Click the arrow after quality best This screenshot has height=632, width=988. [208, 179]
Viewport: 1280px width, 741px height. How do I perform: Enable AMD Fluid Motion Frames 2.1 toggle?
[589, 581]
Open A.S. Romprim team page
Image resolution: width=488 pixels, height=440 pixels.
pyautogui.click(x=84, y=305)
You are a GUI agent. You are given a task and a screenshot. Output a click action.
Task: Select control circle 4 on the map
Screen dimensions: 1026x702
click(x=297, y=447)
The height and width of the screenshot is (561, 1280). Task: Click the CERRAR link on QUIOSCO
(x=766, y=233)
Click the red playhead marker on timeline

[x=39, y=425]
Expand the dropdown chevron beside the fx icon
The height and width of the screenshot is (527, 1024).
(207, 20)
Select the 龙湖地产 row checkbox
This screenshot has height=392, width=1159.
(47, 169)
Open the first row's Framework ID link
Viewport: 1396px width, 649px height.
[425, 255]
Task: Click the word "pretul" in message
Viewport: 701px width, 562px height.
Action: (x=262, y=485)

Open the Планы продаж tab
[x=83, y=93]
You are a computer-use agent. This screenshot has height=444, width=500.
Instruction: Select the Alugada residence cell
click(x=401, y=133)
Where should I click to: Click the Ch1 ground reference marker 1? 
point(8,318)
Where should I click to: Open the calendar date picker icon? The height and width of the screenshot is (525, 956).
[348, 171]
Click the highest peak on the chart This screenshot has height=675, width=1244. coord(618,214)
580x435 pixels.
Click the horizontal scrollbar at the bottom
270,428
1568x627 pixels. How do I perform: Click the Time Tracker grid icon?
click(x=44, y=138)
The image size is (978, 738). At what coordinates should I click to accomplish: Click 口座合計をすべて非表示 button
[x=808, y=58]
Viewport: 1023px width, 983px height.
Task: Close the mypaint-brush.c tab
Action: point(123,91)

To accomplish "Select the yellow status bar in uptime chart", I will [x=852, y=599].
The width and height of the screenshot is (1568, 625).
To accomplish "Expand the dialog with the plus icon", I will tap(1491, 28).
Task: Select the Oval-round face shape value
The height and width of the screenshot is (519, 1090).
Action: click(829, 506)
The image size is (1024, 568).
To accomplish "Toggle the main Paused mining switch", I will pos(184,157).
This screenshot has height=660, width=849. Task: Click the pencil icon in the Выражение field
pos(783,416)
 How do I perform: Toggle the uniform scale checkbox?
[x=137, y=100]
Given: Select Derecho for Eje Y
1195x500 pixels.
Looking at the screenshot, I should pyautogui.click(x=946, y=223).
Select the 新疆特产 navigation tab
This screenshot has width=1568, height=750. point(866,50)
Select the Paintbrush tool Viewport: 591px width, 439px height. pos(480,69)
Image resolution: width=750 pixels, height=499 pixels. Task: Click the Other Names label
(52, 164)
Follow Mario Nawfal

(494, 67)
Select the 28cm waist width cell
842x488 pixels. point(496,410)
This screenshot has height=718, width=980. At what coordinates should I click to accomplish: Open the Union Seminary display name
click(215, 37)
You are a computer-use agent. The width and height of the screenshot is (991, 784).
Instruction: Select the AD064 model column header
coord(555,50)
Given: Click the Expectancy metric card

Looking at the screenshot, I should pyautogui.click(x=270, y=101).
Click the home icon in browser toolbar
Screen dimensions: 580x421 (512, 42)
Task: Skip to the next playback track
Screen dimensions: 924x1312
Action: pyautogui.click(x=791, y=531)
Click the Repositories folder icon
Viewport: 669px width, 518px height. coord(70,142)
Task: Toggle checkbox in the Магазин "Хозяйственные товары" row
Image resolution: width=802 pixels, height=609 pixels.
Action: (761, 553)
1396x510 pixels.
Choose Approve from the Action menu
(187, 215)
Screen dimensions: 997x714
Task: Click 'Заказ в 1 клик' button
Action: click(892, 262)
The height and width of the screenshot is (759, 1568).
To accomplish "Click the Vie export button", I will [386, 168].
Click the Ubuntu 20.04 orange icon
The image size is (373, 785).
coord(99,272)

TASK STATEMENT: Scan the records above and show every line in which the word "Expand" occurs.

RESULT:
Expand the dropdown chevron beside the fx icon
To accomplish "Expand the dialog with the plus icon", I will tap(1491, 28).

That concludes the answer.